Swap "The image size is" for "Image size:" everywhere from the start of the rows down to the line containing "Action: click(x=59, y=46)", and give those lines back with nothing else changed.

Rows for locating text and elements

**********

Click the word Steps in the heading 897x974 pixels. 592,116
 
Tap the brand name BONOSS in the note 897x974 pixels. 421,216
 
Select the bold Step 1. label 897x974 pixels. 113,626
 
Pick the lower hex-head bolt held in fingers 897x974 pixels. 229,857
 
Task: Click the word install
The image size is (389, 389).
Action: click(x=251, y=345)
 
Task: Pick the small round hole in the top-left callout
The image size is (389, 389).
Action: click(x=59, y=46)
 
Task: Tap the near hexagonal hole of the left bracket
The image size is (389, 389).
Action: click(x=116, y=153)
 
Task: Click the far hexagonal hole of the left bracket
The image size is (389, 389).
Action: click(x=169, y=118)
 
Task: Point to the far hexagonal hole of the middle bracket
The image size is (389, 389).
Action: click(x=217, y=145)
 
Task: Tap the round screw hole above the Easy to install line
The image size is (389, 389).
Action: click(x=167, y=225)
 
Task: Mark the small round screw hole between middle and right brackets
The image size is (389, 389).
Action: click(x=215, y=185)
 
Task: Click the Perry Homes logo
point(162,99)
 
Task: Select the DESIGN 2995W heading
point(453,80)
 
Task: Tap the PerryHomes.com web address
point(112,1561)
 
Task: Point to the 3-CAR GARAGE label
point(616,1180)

**********

__Answer for this exercise__.
Click the word Steps in the heading 897x974 pixels. 592,116
 
Tap the brand name BONOSS in the note 897x974 pixels. 421,216
 
Select the bold Step 1. label 897x974 pixels. 113,626
 
Pick the lower hex-head bolt held in fingers 897x974 pixels. 229,857
 
Task: Click the word install
Image size: (389, 389).
Action: click(x=251, y=345)
 
Task: Pick the small round hole in the top-left callout
Image size: (389, 389).
Action: click(x=59, y=46)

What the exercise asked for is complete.